Can you boil it down to a few sentences that capture the essential
essence of range voting and why it's better than what's in use now?
Well, I hope you've taken the time to read these two pages, which
should copiously answer that kind of question
http://reformthelp.org/issues/voting/range.php
http://RangeVoting.org/vsr.html
But let's just put it in the simplest terms imaginable. Let's not
talk about two-party duopoly, because that's not even an issue when
we're talking about using Range Voting for organizations. Let's just
talk about one issue - your satisfaction with the election results.
Voter satisfaction index, or "social utility efficiency" in economics
speak.
For anyone who has ever taken a basic economics or stats class, or
gambled, the concept of "expected value" is familiar - probability of
earnings and losses times the winnings or losses. A wise player
wants to maximize his expected value in a transaction. That's
precisely the point of a voting method. What is a voting method?
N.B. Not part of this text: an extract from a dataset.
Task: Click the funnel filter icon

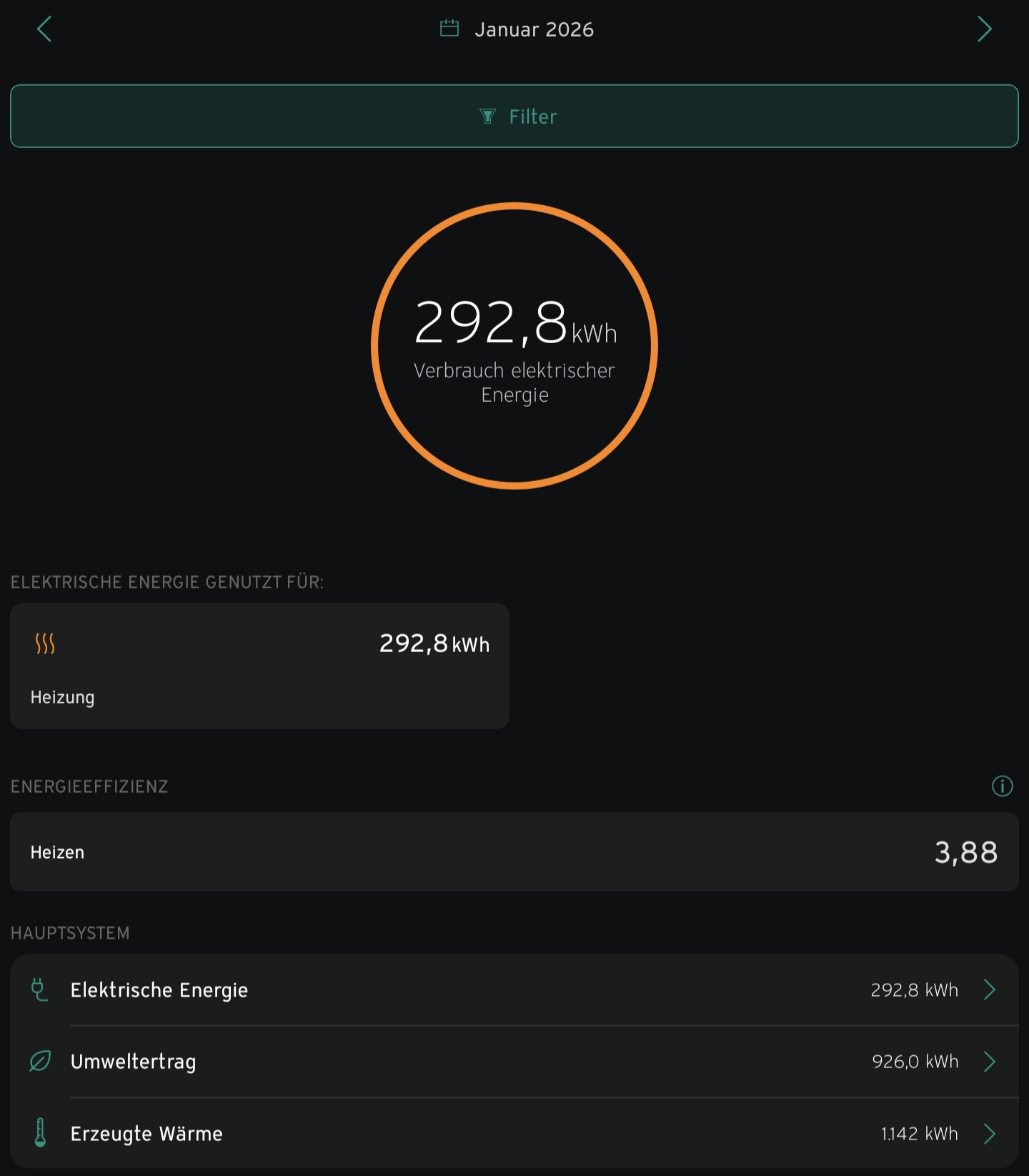Action: (x=487, y=117)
Simple a way of having a group make a choice. When an individual
makes a choice, he devises a rough aggregate value of each option
(say a bunch of cars he's deciding between), and picks the option
with the greatest net value, or "utility". When extrapolated to a
choice in which more than one person participates, the exact same
rule should hold. The best voting system is the one which maximizes
the expected satisfaction of the electorate, and in turn of each
voter. That is precisely what Range Voting does.
So lets extrapolate backwards, to the point of view of you, as a
single voter - a dictator, making a personal choice for yourself.
That's a pretty libertarian concept. Say we give you a choice of
five random meals to eat each night, and you have to eat one of them,
and only one. Say we picked each meal for you at random - we,
the "government" know what's best for you. That would be, by
definition, a voter satisfaction index of 0 - total randomness. Now
say we did that for a week, but on the second week we let you CHOOSE
which of the five options you wanted. That would be a voter
satisfaction index of 100%, by definition. Now say we found a way to
limit your options such that your expected satisfaction with your
meal each night would be approximately the average of random
selection and 100% free choice. That would be a voter satisfaction
index of 50%. Now look at the satisfaction indices (called "ratios",
but we're going to change the wording soon) at
http://RangeVoting.org/vsr.html
I hope this example helps you to understand the significance of these
figures. Range Voting makes you HUGELY more happy than plurality,
and pretty much every other voting method conceivable.